PARTS OF THE EXERCISE
• A. Reproduce the forum thread on smoking salmon, tuna and cod from "After some TBS" to "langemr (Jan 11, 2010)".
• B. Carry on the forum thread about smoking salmon, tuna and cod from the point where it ends.

PASSAGE TO READ
>> start

# salmon,tuna and cod W/Qview.



## nwbhoss (Jan 11, 2010)

So I had some salmon the mother in law wanted me to smoke for her and it was only a few small pieces so I decided to add to it. I had a bunch of tuna left over from my last trip out of Garibaldi (Oregon coast) and a while I was at it I decided to throw on a cod fillet from a trip I made to Alaska with my grandfather.

I used my normal brown sugar brine for all of them and I am amazed at how good the cod turned out!!!!!!!! I was worried it would get soft and fall apart but it was great!!! I did them all at about 125* for the first couple hours with Alder and apple smoke and then turned up the heat to 140* for another hour and finished them at 160* for the last hour.

Here are the pictures

Just starting the brine




after a couple hours soak


Ready to wash and add pepper



First the salmon


Now the tuna (this is Ahi from a friend)


Here is the Albacore I caught off the Oregon coast


and the Alaska cod


Everything in the smoker 
	

	
	
		
		



		
			







After some TBS


and the finished product!!!!!!


I am very happy how the tuna and cod came out!!! I will definately do more this way!!!


----------



## langemr (Jan 11, 2010)

I love fish and that looks damn tasty!  Nice work there.  I'll take the tuna


----------



## salmonclubber (Jan 12, 2010)

You just made me hungry and i just ate a plate full of spagetti nice job


----------



## nwbhoss (Jan 12, 2010)

Coming from a fellow fisherman from Washington that is quite a compliment 
	

	
	
		
		



		
		
	


	





 Thank you!!!!!!!!!!


----------



## nwdave (Jan 12, 2010)

You might want to save some of that for Feb 20th, hint, hint.


----------



## smokin-jim (Jan 12, 2010)

Excellent job. I bet they taste great. I missed something though, what is Feb 20th?


----------



## bbally (Jan 12, 2010)

very nice...


----------



## treegje (Jan 12, 2010)

Looks great, wish I was there to help put some of that away.


----------



## twistertail (Jan 12, 2010)

Can you tell me how you do your brine?  I see the dry ingredients in the first 2 pictures and then it looks like you added liquid to it?  Do you dredge the fish in the dry mix first then add water to the bowl?

>> end

Dataset entries:
>> start

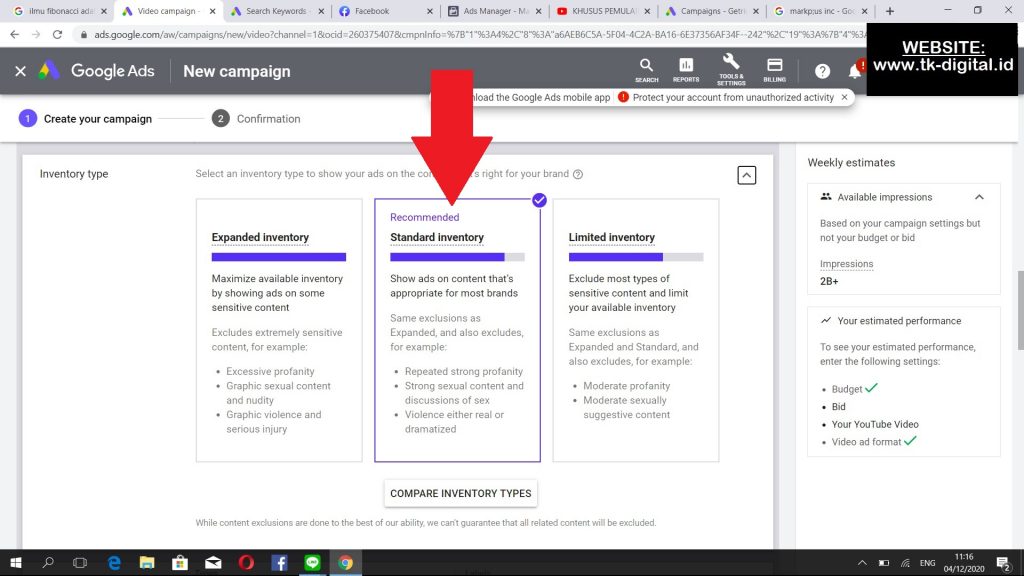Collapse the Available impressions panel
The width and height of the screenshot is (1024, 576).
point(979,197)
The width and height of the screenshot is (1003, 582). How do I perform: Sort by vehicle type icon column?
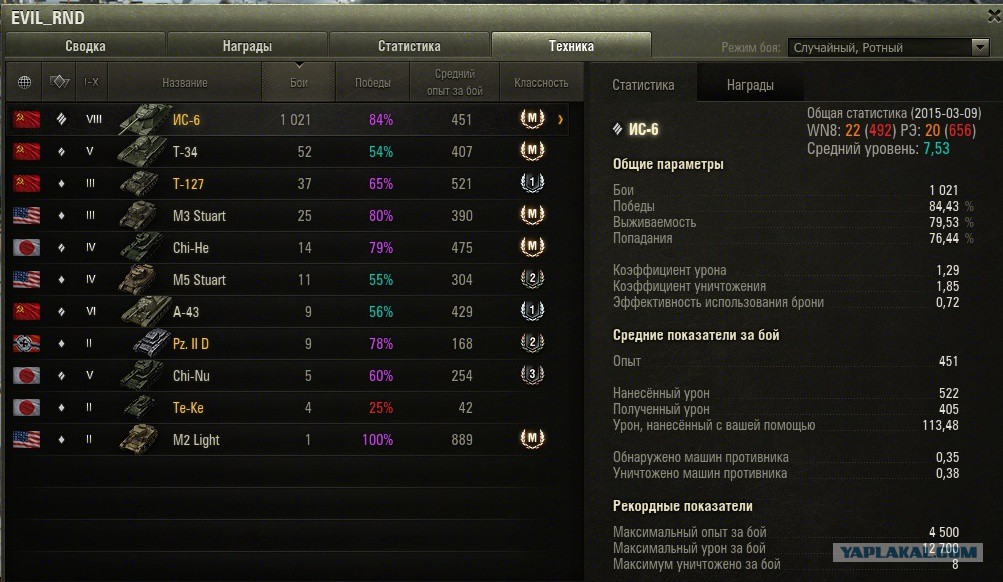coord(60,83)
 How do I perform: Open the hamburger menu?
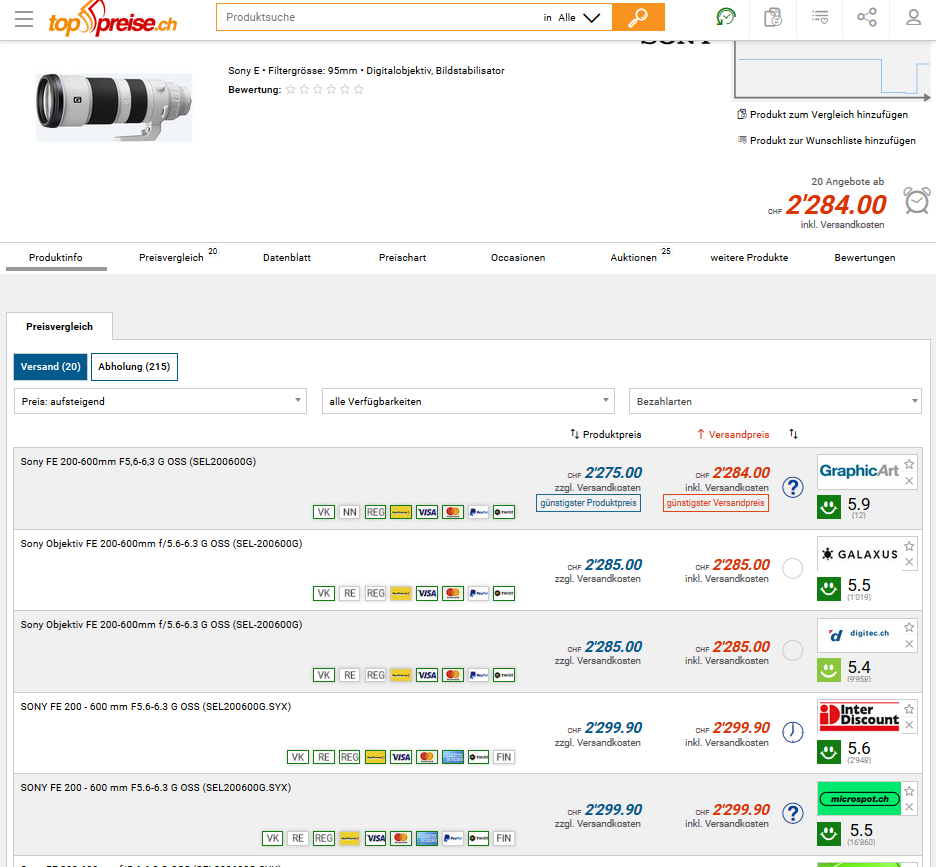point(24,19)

>> end

ANSWERS BELOW
• A.
After some TBS


and the finished product!!!!!!


I am very happy how the tuna and cod came out!!! I will definately do more this way!!!


----------



## langemr (Jan 11, 2010)

• B.
----------



## nwbhoss (Jan 12, 2010)

Here is the recipe for the salmon 
	

	
	
		
		



		
		
	


	





  The juice you see created by the fish itself sitting in the brown sugar. No liquid is added


1 cup canning salt
7 cups brown sugar
3 Tbsp onion powder
3 Tbsp garlic powder
1 1/2 Tbsp black pepper


Let er soak in the rub for 12 hours, then move the bottom meat to the top and vice versa to get the other half of the meat into the juice created.

Smoke for 3-4 hours @ 140ish. When the fish is almost done turn the heat up to 160-165 for an hour to help kill anything that might need it.



There is an option to this recipe. Rub red pepper flakes on the fish right after it comes out of the brine. 




I personally smoke for 3-4 hours at 120-130, then up the heat to 165 for an hour or so to get the internal temps up and finish the fish.


----------



## cajunsmoke13 (Jan 12, 2010)

Dang Hoss you are smoking it up.  That fish looks awesome.  I could go for some of that.  Pack up the leftovers and send to Louisiana...


----------



## Bearcarver (Jan 12, 2010)

Awesome Job !

Thanks for showing 
	

	
	
		
		



		
		
	


	






Bearcarver


----------



## gene111 (Jan 12, 2010)

very nice!! Was thinking about making some salmon this weekend myself.


----------



## nwbhoss (Jan 12, 2010)

I am having a get together for my fellow diesel truck fanatics on the 20th 
	

	
	
		
		



		
		
	


	





There will be smoke!!!!!!!!!!! From BBQ's, smokers and trucks!!!!!!!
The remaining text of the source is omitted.